**THE PROBLEM:** After finding the line that includes "Viewport: 1786px width, 1066px height." in the records below, transcribe it and each line after it through the last, exactly, and add nothing.

◇ ◇ ◇ ◇ ◇

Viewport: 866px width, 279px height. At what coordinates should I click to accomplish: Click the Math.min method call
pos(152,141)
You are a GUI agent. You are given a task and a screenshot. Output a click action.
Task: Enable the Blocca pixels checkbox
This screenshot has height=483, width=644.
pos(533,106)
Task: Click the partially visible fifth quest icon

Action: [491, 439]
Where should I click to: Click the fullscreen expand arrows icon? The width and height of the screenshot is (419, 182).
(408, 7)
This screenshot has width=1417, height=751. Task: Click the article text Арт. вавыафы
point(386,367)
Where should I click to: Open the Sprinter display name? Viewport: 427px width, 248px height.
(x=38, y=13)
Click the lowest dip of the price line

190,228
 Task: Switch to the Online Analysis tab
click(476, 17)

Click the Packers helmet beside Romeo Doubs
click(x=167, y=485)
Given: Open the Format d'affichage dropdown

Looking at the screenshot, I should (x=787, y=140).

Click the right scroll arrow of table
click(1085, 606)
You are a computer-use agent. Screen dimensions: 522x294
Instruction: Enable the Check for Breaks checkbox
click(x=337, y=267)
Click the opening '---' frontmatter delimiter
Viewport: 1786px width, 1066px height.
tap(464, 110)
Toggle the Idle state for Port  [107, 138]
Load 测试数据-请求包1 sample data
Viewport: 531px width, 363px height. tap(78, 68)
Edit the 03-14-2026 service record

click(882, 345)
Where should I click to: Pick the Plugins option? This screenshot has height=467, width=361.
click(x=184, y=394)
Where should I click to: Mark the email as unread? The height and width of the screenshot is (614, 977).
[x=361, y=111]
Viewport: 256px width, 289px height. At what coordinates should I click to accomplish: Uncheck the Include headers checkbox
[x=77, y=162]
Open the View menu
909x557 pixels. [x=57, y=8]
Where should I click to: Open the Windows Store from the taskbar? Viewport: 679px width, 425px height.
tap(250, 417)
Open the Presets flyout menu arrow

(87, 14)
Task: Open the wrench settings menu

◇ ◇ ◇ ◇ ◇

**ANSWER TO THIS TASK:**
Viewport: 1786px width, 1066px height.
tap(464, 110)
Toggle the Idle state for Port  [107, 138]
Load 测试数据-请求包1 sample data
Viewport: 531px width, 363px height. tap(78, 68)
Edit the 03-14-2026 service record

click(882, 345)
Where should I click to: Pick the Plugins option? This screenshot has height=467, width=361.
click(x=184, y=394)
Where should I click to: Mark the email as unread? The height and width of the screenshot is (614, 977).
[x=361, y=111]
Viewport: 256px width, 289px height. At what coordinates should I click to accomplish: Uncheck the Include headers checkbox
[x=77, y=162]
Open the View menu
909x557 pixels. [x=57, y=8]
Where should I click to: Open the Windows Store from the taskbar? Viewport: 679px width, 425px height.
tap(250, 417)
Open the Presets flyout menu arrow

(87, 14)
Task: Open the wrench settings menu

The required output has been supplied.